<<<<
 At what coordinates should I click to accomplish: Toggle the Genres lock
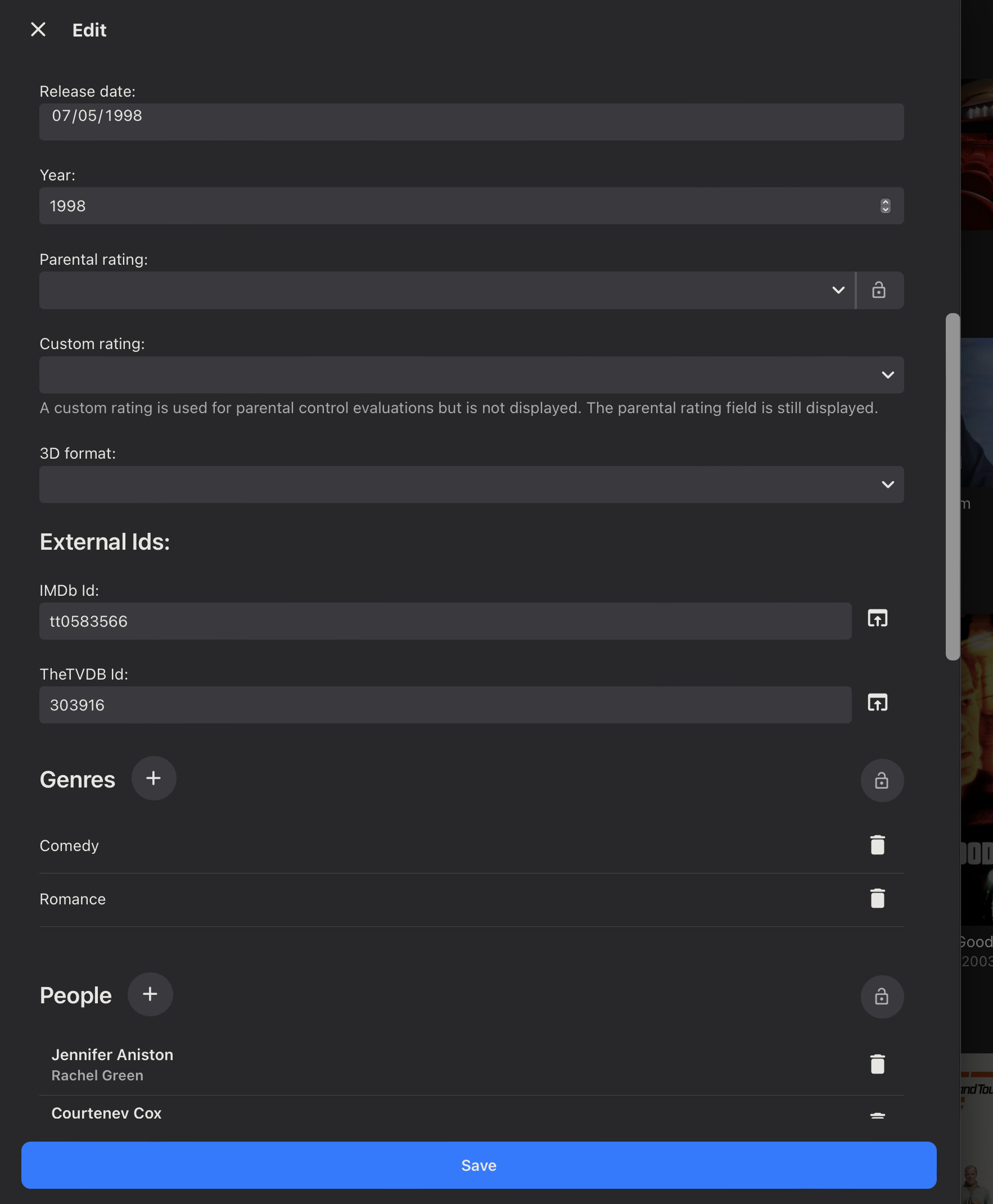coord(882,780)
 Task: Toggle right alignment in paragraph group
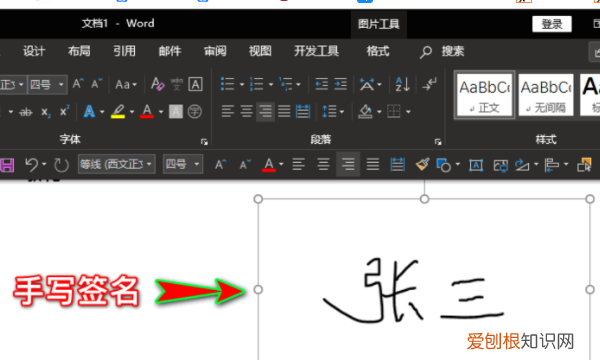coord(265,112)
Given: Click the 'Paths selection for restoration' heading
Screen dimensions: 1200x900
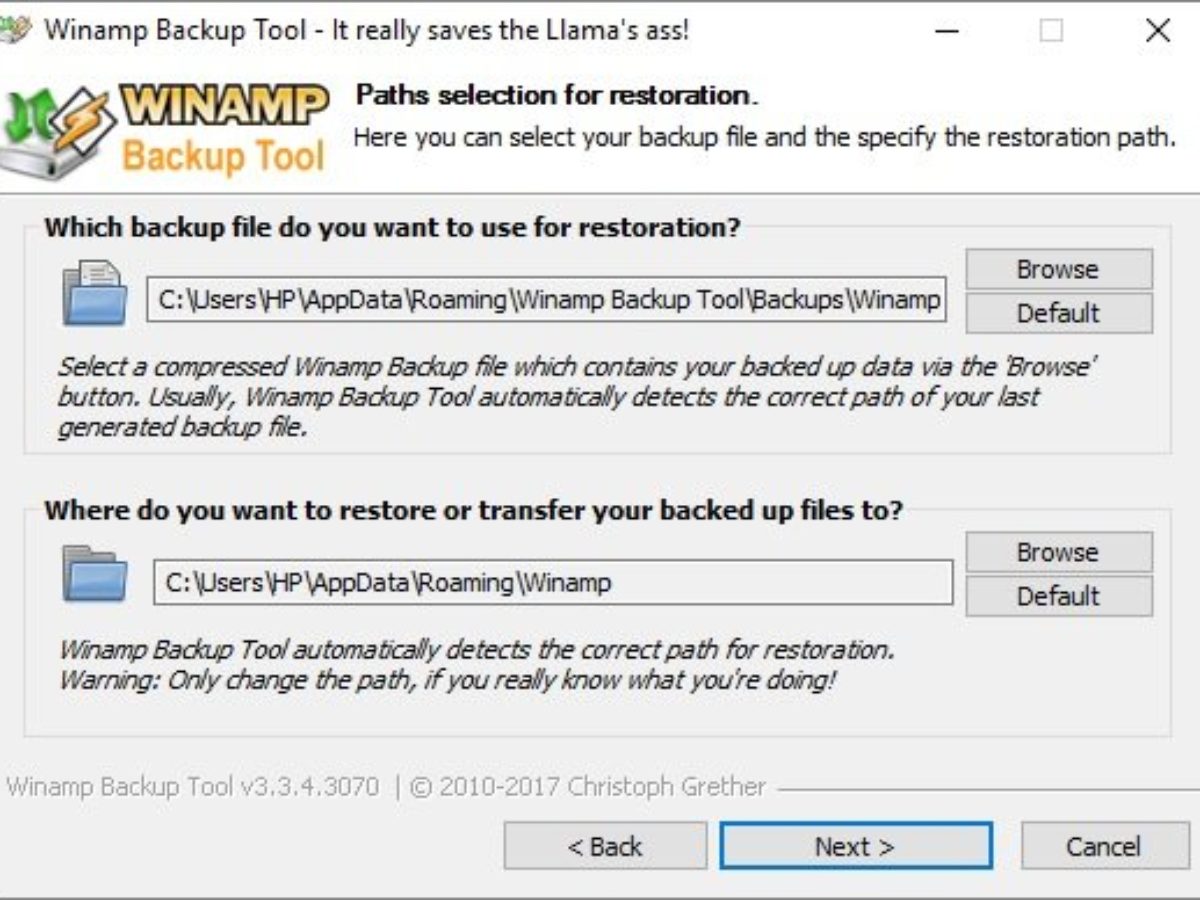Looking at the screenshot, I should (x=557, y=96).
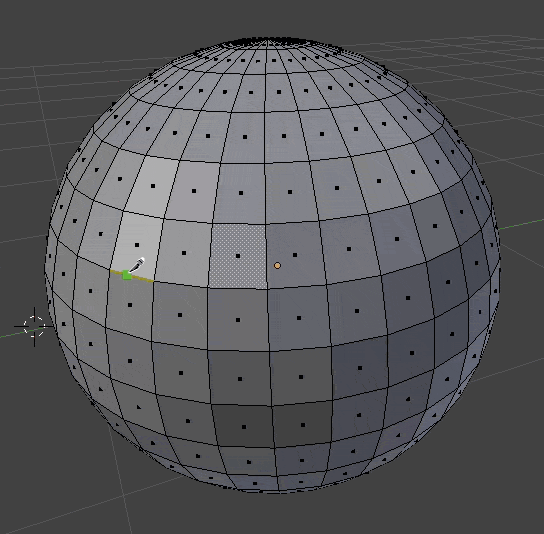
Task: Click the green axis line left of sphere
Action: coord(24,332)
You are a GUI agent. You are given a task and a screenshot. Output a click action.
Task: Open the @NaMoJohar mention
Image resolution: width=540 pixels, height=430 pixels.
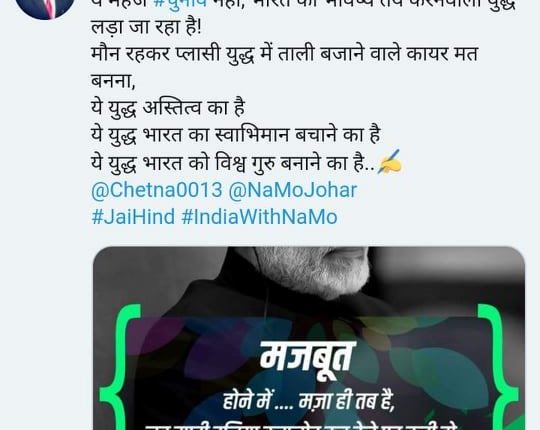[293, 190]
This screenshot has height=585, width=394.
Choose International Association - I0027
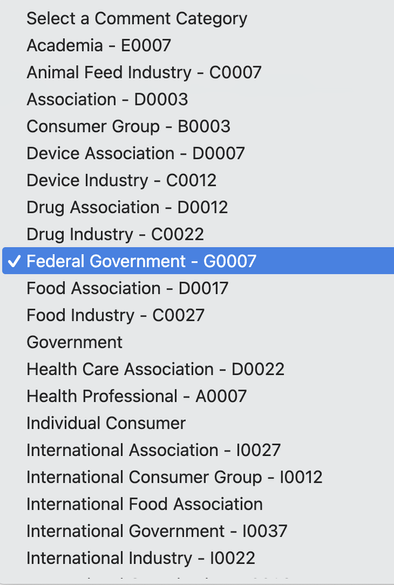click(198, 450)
>>>>
Challenge>
Rewrite all of the entries above with every "Toggle" swapped for "Flip" and everything else unchanged, and leave out the pictures.

Result for this task>
 At what coordinates should I click to accomplish: Flip the Genres lock
coord(882,780)
 Task: Flip right alignment in paragraph group
coord(265,112)
Given: Click the 'Paths selection for restoration' heading
Screen dimensions: 1200x900
Looking at the screenshot, I should (x=557, y=96).
Task: Click the green axis line left of sphere
Action: coord(24,332)
You are a GUI agent. You are given a task and a screenshot. Output a click action.
Task: Open the @NaMoJohar mention
Image resolution: width=540 pixels, height=430 pixels.
[293, 190]
This screenshot has height=585, width=394.
Choose International Association - I0027
click(198, 450)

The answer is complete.